How much should the scrum teams commit for in sprint

Sprints are driven by commitments that a scrum team provides for the stories that it will deliver by end of sprint. This is where most of discussion is about about how efficient a scrum team is in delivery. Although I beg to differ with this practice of linking efficiency and stories committed for - I always do empower my teams to set minimal expectations and deliver maximum. I will blog on this topic in future, but for now how much time is available to plan for?

Following are the main categories of time in a sprint from planning perspective:
1. Vacation / holidays
2. Time for scrum mandatory formalities
3. Time for so called the over head activities
4. Time for unplanned
5. Net planable time

Vacation / holidays : The time when team members aren't available for work due to vacation / leaves / holidays. Some teams do maintain a calendar of leave plans and place it near standup corner.

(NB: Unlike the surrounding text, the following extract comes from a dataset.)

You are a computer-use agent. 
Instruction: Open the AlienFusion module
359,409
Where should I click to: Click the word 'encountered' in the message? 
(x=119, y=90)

Time for scrum mandatory formalities : The time for planning, retrospective, sprint demo and preparation time, daily stand up. 
 
Time for over head : The ones mandated by organization like all hands,  trainings,  meetings, any special projects from organization perspective,  recruitment, email checking  etc.  Scrum master will have to identify how much of over head is there and negotiate with stake holders to minimise them or to better organise them so as to eliminate disturbance to team's commitment. 

Time for unplanned : These activities are the ones that cannot be planned like impact of impediments,  unplanned but unavoidable meetings etc.  As the name suggests is not planable and hence reserve a effort bucket in alignment with your management and team which will not be planned. 

Net planable time : This is the capacity left over after taking away the above mentioned ones. Teams should only plan for this and provide commitment.

Art of setting impossible targets

A smart goal is something which is specific, measurable, attainable, realistic and timely. When the goals are being set, whether its personal / professional, these are some of the important characteristics. However, I have been witnessing then and there some of the most unrealistic goals in the recent past and this makes me wondering if the quality of project management is witnessing a degradation these days.

Some of the interesting ones which I did come across in past few months:
1. In one of teams, the target for the number of support tickets was increased 300% without any additional increase in capacity allocation. To make it more interesting, there were very few challengers who actually questioned this logic.
2. One of my managers set goals which were SMART in his perspective. However, they went against some of the fundamental principles of lean - be scrum master for multiple teams amounting to about 40 members, in parallel manage the product quality along with actually spend 50% of time doing actual test execution.
3. One of us had a really interesting goal - to be a product owner and be a scrum master.
4. Very interesting one was - Fixed price project was using scrum!! (its never a nice combination). To make it interesting, the target was to deliver stories worth 100% of available capacity.

If stretch becomes the baseline, will there be any motivation left to challenge oneself? If a goal is not meeting SMART conditions, its more likely to fail than succeed.